▶ [MATERIAL PROVIDED]

▼

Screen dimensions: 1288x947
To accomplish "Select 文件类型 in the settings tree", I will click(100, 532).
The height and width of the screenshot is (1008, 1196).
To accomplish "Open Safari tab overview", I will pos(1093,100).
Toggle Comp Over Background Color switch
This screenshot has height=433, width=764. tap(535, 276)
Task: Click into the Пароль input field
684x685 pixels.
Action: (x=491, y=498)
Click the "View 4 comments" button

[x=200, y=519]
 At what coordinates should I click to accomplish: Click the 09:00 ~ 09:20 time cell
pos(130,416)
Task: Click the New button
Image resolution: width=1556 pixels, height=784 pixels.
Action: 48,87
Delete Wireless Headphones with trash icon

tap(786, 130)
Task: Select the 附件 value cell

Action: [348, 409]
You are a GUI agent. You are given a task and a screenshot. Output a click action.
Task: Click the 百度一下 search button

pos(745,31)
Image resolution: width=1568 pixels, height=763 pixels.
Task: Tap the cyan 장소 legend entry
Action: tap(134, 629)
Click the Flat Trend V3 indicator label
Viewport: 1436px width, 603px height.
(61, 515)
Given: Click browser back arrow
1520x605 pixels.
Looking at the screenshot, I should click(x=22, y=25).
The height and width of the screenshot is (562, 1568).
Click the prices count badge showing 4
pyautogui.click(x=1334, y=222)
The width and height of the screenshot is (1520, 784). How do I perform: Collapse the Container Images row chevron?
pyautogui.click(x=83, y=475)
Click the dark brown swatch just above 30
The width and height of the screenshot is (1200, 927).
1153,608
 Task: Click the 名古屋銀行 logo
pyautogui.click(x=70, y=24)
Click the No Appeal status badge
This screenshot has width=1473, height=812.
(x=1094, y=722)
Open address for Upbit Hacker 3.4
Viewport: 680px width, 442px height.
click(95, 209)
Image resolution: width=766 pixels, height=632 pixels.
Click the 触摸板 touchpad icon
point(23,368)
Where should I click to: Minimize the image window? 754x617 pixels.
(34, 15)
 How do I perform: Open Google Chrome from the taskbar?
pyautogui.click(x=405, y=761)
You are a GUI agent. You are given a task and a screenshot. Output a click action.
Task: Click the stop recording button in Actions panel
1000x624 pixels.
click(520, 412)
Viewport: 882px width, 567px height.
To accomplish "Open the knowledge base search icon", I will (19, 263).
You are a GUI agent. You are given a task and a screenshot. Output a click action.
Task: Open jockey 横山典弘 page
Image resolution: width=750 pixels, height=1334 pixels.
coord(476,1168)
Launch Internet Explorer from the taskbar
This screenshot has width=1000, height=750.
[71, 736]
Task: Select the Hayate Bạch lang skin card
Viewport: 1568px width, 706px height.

▲

Output everything from the start of the rows down to the line containing "This screenshot has height=433, width=764.", with both ends included, reproducing each line exactly.

▶ [THE RESULT]
Screen dimensions: 1288x947
To accomplish "Select 文件类型 in the settings tree", I will click(100, 532).
The height and width of the screenshot is (1008, 1196).
To accomplish "Open Safari tab overview", I will pos(1093,100).
Toggle Comp Over Background Color switch
This screenshot has height=433, width=764. tap(535, 276)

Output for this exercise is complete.